Dozens of new fintech businesses have opened up shop in Nigeria, promising universal financial inclusion but ultimately catering solely to financially and technologically savvy customers. 

OPay is unlike these other fintech businesses especially in the manner in which it has carefully constructed its businesses to foster financial inclusion both online and offline. 

Users may pay bills, transfer money to other banks, apply for loans, talk with and send money to other OPay users, and save money with interest using OPay’s super app. 

OPay’s mobile money business is booming, with the company processing roughly 80% of bank transactions among Nigerian mobile money providers.

This implies that OPay is used by a lot more individuals to transfer money to other bank accounts than other fintech applications that do the same thing. 

OPay’s mobile money edge can be attributed in part to how actively the company has promoted its mobile wallet services, which are aimed at anybody who needs quick access to financial services. 

But OPay hasn’t just succeeded in driving strong adoption rates for its online services; the firm has also built an impressive POS agent network in Nigeria.

5. Bamboo

Nigeria’s financial technology industry, which has been attracting new money and including several new entrepreneurs, investors, and venture capitalists, has emerged as Africa’s brightest new star. 

A fintech solution that has made tremendous improvements in the last couple of years, and continues to do so in 2021, is the Bamboo fintech solution.

It provides users with free access to over 3,000 equities listed on the Nigerian and US stock markets, all from their mobile phone or computer. 

The company, which has offices in Lagos and San Francisco, charges consumers a 1.5 per cent commission to buy and sell equities on the New York Stock Exchange.
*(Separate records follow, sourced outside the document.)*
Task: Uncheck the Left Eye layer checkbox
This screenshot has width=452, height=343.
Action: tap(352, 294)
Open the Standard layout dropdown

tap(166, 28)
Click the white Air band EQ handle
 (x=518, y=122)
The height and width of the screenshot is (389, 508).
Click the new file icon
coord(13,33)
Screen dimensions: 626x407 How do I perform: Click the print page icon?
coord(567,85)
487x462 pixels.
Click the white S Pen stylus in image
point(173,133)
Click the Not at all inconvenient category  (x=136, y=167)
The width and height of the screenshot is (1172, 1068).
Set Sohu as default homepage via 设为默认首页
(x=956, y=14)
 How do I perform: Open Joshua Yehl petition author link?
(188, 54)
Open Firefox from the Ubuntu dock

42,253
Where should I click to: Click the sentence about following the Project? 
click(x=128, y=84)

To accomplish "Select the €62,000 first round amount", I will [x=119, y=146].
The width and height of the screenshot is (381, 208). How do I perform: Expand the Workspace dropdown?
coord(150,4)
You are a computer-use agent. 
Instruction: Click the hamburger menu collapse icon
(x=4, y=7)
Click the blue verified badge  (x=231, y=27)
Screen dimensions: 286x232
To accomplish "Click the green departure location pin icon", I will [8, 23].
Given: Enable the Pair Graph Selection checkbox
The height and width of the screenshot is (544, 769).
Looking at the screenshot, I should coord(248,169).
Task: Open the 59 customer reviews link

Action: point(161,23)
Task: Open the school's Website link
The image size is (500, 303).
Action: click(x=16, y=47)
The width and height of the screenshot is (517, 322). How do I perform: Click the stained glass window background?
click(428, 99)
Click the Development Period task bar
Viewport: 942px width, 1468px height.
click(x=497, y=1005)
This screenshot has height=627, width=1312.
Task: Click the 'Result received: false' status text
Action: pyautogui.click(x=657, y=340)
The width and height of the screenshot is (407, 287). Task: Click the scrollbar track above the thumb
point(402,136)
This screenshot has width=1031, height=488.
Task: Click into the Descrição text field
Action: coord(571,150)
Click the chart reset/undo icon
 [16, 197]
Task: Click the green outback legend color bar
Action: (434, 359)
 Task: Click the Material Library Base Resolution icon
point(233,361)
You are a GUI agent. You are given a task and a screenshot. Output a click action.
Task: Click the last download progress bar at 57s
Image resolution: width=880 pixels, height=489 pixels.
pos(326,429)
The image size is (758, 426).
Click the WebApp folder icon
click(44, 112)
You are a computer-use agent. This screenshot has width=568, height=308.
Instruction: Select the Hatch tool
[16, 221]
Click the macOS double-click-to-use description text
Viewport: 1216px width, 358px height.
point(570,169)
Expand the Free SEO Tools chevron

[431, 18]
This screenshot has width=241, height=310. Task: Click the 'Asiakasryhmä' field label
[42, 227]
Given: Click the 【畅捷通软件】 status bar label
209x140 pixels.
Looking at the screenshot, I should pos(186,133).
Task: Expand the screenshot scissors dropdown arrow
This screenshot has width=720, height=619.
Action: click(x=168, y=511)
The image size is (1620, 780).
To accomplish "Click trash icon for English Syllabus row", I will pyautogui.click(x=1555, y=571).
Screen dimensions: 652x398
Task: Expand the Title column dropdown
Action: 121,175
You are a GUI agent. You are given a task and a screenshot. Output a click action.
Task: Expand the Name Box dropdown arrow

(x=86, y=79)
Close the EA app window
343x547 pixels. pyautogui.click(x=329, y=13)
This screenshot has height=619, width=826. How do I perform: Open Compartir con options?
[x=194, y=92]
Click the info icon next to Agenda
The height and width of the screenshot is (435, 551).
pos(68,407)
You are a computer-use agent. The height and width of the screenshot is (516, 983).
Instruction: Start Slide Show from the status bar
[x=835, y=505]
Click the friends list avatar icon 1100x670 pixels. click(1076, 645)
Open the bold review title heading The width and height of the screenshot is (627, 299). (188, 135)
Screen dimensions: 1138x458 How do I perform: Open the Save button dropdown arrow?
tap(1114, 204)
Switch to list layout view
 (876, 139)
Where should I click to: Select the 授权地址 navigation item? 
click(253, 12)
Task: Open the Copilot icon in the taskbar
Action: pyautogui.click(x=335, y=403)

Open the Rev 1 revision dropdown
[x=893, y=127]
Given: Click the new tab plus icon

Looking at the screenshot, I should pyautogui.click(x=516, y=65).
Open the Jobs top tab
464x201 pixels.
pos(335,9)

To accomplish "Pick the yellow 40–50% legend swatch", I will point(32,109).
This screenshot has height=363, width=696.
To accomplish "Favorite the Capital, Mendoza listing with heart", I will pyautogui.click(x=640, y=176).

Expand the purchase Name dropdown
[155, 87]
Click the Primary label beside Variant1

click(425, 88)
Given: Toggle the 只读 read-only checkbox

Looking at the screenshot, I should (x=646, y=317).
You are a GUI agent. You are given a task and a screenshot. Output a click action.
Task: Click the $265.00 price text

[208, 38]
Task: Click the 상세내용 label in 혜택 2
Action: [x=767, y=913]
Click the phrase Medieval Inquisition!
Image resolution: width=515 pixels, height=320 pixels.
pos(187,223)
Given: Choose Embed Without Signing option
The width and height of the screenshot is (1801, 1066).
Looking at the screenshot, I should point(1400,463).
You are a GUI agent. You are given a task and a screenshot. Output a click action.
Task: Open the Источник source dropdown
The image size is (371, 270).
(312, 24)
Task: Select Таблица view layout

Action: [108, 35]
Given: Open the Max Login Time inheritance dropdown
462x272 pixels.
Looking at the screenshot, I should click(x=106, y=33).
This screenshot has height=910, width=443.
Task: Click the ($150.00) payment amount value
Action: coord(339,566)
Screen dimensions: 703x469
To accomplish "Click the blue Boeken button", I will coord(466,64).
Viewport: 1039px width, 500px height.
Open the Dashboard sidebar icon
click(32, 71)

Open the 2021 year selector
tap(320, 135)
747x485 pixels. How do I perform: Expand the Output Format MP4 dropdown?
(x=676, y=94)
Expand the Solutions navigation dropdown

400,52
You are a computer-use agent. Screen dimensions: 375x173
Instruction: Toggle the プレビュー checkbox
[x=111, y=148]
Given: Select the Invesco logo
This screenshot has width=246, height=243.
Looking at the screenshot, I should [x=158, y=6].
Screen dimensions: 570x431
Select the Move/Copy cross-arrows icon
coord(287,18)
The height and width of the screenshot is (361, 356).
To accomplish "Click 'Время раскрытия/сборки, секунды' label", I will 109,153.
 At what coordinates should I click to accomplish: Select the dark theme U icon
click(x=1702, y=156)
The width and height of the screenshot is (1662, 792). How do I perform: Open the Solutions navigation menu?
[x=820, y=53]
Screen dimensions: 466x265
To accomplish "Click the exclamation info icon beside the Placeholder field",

It also offers a variety of deposit fees based on the user’s payment method. 

Bamboo provides services to corporate and institutional clients such as brokers and dealers, fund managers, and investment advisers, in addition to individual investors.

Investors may presently invest in or trade in over 3,500 equities listed on the US stock market or their local markets, according to the business. However, the types of investments that clients may access through the app are limited. 

Customers can usually only invest in firms with a market capitalization of $1 billion or more. There is presently no trading in penny stocks, options, fixed income, or mutual funds (excluding money market funds).